We are looking for a Research Engineer to join our MOE AcRF Tier 1 funded research project at the Singapore Institute of Technology. You will be part of an interdisciplinary team spanning accounting and NLP/AI, working to design, build, and validate a pipeline that detects inconsistencies and contradictions between firms' written financial filings (10-K/10-Q) and spoken earnings call transcripts. The role involves implementing retrieval-augmented natural language inference models and LLMs, processing large-scale financial text data, and supporting empirical analysis of contradiction scores.
---
Job Responsibilities
- Drive the technical execution of the research project under the guidance of the PI and Co-PI, ensuring project deliverables and timelines are met.
- Design and implement the retrieval-augmented NLI pipeline for inconsistency and contradiction detection across corporate disclosures (earnings call transcripts and SEC filings).
- Perform large-scale text preprocessing, cleaning, segmentation, and indexing of earnings call transcripts and financial filing corpora.
- Implement claims extraction modules using LLM-based approaches to identify key assertions from corporate disclosures.
- Build semantic retrieval mechanisms (e.g., Sentence-BERT embedding similarity search) for matching claim-context pairs across disclosure channels.
- Implement and evaluate contradiction detection models using NLI frameworks and LLM prompting techniques.
- Aggregate model outputs into firm-quarter level scores and prepare structured datasets for empirical analysis.
- Support human-in-the-loop validation by coordinating with student annotators and preparing annotation guidelines.
- Maintain reproducible research workflows using version control (Git) and systematic documentation of processes, code, and findings.
---
Job Requirements
- Bachelor’s degree or Master’s degree in Computer Science, Information Systems, Data Science, Artificial Intelligence, or a closely related field.
- Strong programming skills in Python, with experience in relevant libraries such as HuggingFace Transformers, PyTorch/TensorFlow, and scikit-learn.

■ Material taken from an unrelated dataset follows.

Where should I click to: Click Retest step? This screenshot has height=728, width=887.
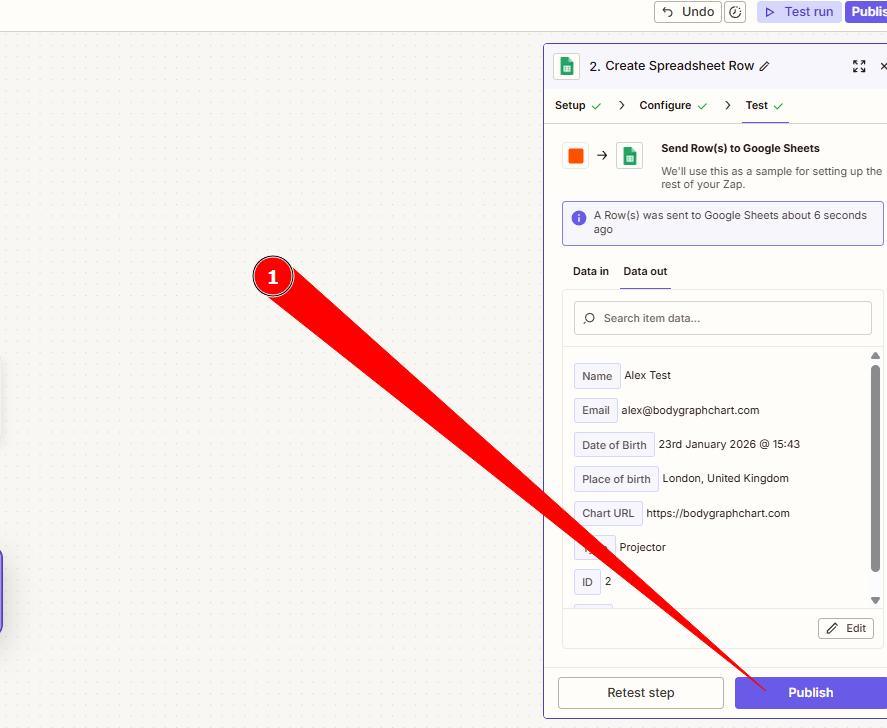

- Prior experience or coursework in natural language processing, machine learning, or information retrieval.
- Familiarity with version control tools (e.g., Git/GitHub) and collaborative development practices.
- Experience with financial data or financial text analysis will be advantageous.
- Familiarity with LLM APIs, prompt engineering, and retrieval-augmented generation (RAG) workflows will be advantageous.
- Good communication skills and ability to work both independently and collaboratively.